Inflammatory Bowel Disease: Initiating Therapy



Miguel Regueiro, MD: Doug, I have 1 question. Well, I’ll start with 1, and then I may ask another to follow up. How do you decide which of the biologics or small molecules to use first for Crohn disease and ulcerative colitis? I know that’s another huge topic, but what’s your decision point for which biologic, which small molecule? How do you decide?

Douglas C. Wolf, MD: There are a lot of factors, and occasionally and it’s more often that the ultimate decision is made by the insurer rather than by us. If someone has luminal Crohn disease without any fistulizing disease, then there are a lot of options. The process of shared decision-making, where we tell patients and their families as much as we can and may use adjunctive video or other web connections to inform them, is the best way.

Some patients end up wanting to go with 1 agent, let’s say adalimumab, because a family member had it and did well. That probably makes some sense because there may be reasons to go with that if someone has done well, but we have a lot of good options. I start getting more selective if someone has fistulizing disease, especially if it’s a more severe type of fistulizing disease. Let’s take some of the most severe rectovaginal fistula in a woman or something that’s rather complicated as an example. Then infliximab is the go-to agent first.

Adalimumab could be used, maybe ustekinumab as well, though there are less data with those agents. Similarly, if someone has many extraintestinal manifestations, going with an anti–TNF [tumor necrosis factor] agent makes the most sense. If you look at the FDA approvals for infliximab and adalimumab, there are 8, 9, or 10 approvals for rheumatoid arthritis, uveitis, and ankylosing spondylitis, so it makes great sense to use these anti-TNFs when there are extraintestinal manifestations.

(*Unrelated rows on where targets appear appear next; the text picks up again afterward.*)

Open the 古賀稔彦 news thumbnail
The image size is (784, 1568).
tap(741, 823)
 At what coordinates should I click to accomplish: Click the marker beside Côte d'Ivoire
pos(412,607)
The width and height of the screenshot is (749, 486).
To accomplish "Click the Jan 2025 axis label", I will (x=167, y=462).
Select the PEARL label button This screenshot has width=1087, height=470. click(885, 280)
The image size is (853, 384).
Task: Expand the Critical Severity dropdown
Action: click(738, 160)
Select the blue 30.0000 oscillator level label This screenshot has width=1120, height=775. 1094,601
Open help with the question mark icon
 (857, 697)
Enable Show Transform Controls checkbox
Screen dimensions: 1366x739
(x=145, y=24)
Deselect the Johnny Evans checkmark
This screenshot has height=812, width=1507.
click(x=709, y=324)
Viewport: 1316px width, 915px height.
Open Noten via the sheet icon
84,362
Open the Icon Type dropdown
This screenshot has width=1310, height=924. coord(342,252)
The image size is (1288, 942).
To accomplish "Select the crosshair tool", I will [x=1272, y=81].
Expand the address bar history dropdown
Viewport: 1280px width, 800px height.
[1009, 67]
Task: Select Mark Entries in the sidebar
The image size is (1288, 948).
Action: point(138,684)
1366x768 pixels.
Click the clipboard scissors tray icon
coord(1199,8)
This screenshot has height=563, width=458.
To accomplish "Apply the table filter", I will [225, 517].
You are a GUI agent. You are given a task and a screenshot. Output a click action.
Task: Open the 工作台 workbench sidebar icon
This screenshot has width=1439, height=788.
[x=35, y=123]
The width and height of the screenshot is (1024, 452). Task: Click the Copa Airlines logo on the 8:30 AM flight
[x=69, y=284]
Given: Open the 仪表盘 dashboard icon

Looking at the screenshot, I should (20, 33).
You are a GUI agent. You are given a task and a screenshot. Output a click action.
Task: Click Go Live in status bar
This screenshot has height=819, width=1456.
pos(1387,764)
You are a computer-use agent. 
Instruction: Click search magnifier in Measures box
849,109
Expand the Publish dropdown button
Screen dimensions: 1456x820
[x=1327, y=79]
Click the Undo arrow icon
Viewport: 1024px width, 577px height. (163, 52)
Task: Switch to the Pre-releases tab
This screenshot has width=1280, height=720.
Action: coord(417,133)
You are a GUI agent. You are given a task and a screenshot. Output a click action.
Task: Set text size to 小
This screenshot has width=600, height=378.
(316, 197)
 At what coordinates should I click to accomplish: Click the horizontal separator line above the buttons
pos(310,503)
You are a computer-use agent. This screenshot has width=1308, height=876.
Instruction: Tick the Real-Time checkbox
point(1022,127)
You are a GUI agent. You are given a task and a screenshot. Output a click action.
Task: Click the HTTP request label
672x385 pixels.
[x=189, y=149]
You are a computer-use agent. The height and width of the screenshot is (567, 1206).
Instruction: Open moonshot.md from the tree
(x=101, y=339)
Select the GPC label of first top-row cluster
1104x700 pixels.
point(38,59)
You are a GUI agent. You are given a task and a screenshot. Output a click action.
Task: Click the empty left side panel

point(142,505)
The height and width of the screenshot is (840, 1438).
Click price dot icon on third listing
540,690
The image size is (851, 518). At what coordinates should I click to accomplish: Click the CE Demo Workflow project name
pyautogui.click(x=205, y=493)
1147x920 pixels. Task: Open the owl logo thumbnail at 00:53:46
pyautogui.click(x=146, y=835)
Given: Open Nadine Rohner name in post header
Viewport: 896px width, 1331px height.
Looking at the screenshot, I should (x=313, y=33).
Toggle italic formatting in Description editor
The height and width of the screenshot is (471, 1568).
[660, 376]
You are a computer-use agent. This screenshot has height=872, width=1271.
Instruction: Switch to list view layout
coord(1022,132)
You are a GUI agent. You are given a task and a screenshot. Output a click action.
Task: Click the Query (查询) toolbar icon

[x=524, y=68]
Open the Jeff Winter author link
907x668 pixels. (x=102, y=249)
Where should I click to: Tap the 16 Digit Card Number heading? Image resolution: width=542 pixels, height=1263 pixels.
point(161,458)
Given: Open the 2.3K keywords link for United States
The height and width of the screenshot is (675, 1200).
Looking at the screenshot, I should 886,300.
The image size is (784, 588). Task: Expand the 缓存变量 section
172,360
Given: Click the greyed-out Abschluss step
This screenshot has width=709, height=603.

If a patient is concerned—and some are, as well as their families—about the systemic adverse effects of a biologic, and there’s a relative biologic fear, then going with something like vedolizumab makes great sense because it is selective. Similarly, ustekinumab has a great safety record. If someone has poor IV [intravenous] access or doesn’t want to come in for infusions, then going with primarily a subcutaneous agent like adalimumab as an anti-TNF agent and ustekinumab as a non–anti-TNF agent makes sense. These are just some of the examples of how we decide. After the patient and I figured all out this, then the insurance company tells us what we can really get.

There’s always the opportunity to challenge the decision, and it’s important if I have made patient a choice and we have good rationale for it, and that gets denied. I’ll get on the phone with the insurer, and a majority of the time, I can get that denial overridden. It is not always so, but it occurs a majority of the time, so always stay open for advocacy for your patient.

Miguel Regueiro, MD: Right. That’s an important point. Often, the insurance makes the decision, but in fairness, when you get the medical director on the phone from an insurance company and explain, they’ll acquiesce, or they’ll approve. I understand that this is still a lot of work and a lot of time and effort.